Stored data
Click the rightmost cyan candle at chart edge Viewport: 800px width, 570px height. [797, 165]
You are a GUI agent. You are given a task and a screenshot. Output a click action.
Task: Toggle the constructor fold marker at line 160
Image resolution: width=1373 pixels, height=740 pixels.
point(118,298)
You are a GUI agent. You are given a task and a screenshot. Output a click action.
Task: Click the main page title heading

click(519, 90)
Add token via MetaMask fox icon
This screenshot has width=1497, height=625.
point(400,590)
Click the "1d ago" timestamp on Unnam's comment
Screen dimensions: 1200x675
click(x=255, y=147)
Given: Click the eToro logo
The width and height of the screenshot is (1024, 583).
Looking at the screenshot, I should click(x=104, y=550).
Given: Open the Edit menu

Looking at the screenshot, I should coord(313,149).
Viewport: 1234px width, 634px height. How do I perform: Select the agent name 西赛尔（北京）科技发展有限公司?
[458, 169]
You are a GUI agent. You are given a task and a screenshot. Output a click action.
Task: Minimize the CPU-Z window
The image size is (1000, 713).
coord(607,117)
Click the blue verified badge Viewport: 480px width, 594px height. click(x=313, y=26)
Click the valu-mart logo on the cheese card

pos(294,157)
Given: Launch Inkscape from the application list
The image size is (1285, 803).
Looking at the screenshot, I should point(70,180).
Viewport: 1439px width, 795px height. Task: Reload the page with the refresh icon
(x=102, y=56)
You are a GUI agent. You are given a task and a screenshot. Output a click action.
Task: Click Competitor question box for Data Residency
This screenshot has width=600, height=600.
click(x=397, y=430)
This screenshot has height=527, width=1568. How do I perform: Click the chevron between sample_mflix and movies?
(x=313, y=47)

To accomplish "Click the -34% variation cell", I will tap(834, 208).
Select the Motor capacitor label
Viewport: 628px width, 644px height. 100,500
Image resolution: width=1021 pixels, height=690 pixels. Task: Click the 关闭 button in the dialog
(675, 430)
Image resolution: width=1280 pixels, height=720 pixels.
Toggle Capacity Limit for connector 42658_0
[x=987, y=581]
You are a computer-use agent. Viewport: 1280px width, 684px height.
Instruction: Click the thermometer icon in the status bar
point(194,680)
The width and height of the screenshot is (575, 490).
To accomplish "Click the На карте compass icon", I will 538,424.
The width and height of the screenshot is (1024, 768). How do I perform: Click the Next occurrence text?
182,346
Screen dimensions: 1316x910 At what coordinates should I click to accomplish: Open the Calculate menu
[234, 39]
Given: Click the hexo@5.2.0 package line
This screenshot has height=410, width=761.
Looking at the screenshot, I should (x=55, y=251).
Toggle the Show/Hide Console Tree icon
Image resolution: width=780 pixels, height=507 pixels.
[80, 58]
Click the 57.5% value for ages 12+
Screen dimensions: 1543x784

### How to complete this task
Tally each line in the data that holds the word "will"; write only the total.

### Exercise solution
2